* **CONSIGNE**
Recopiez à l'identique l'extrait du texte sur Abba Isaïe qui commence par « Connu sous les » et se poursuit jusqu'à « Palestine vers 440. ».

LES PÈRES DU DESERT
Abba Isaïe
Qui est Abba Isaïe ?
Connu sous les noms d’Isaïe de Gaza, Isaïe de Scété ou Isaïe le Solitaire, le moine Isaïe est d’origine copte, né aux alentours de 400 en Égypte. Il se forme d’abord au désert de Scété (désert égyptien où se retirent les premières générations de moines chrétiens) à l’école d’Abba Poemen, avant de quitter l’Égypte pour la Palestine vers 440.
Selon Zacharie le Scholastique, auteur d’une Vie retraçant l’histoire d’Isaïe, il s’est d’abord installé à Jérusalem, avant de fonder une laure (monastère où les moines vivent en ermites, ne se retrouvant que pour les offices et recevoir un enseignement) à Beth Daltha, à une douzaine de kilomètres de Gaza.

* **LIGNES DE DONNÉES**
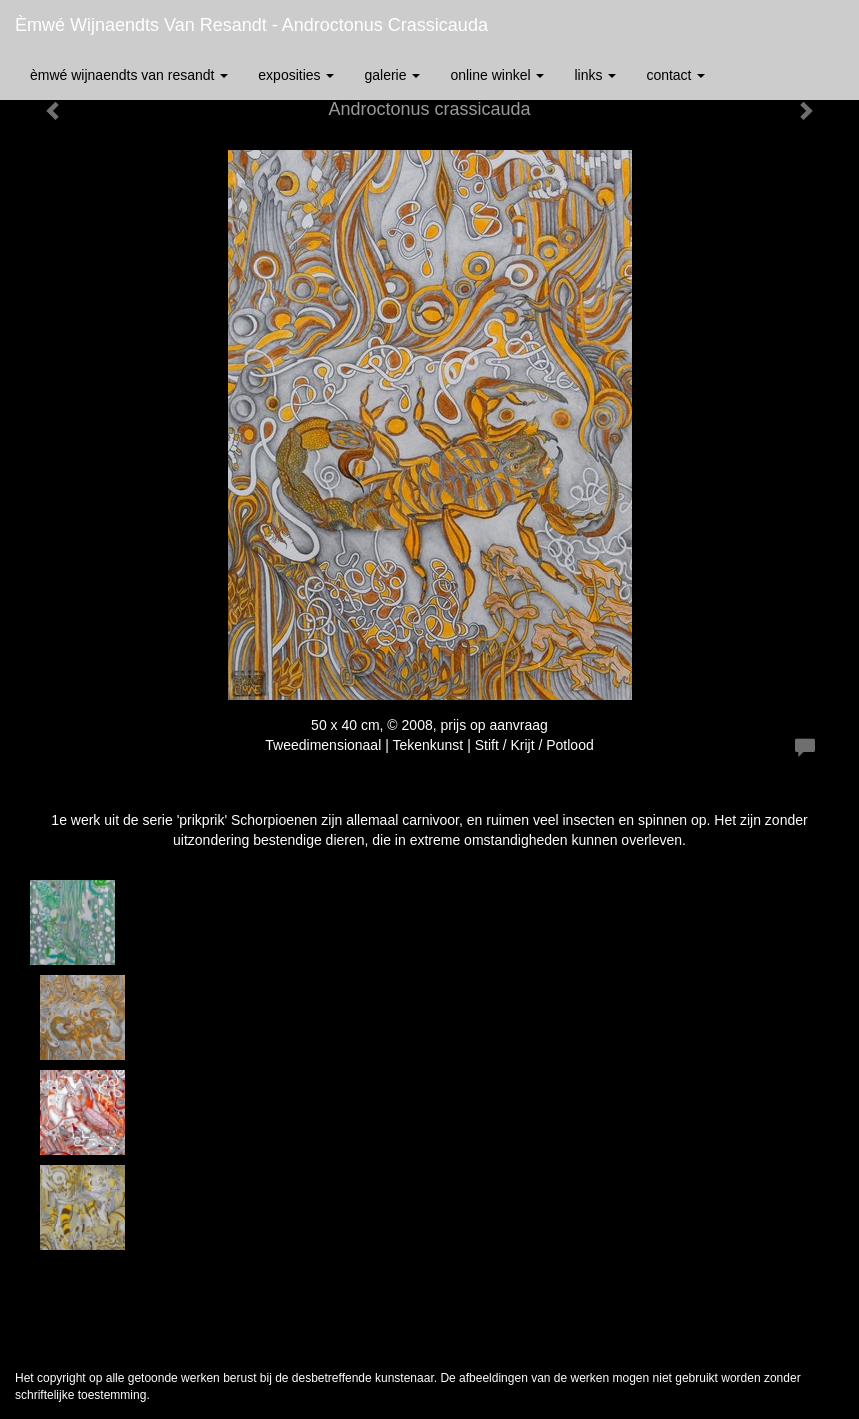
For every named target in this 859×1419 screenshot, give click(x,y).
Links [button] (595, 75)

* **RÉSULTAT OBTENU**
Connu sous les noms d’Isaïe de Gaza, Isaïe de Scété ou Isaïe le Solitaire, le moine Isaïe est d’origine copte, né aux alentours de 400 en Égypte. Il se forme d’abord au désert de Scété (désert égyptien où se retirent les premières générations de moines chrétiens) à l’école d’Abba Poemen, avant de quitter l’Égypte pour la Palestine vers 440.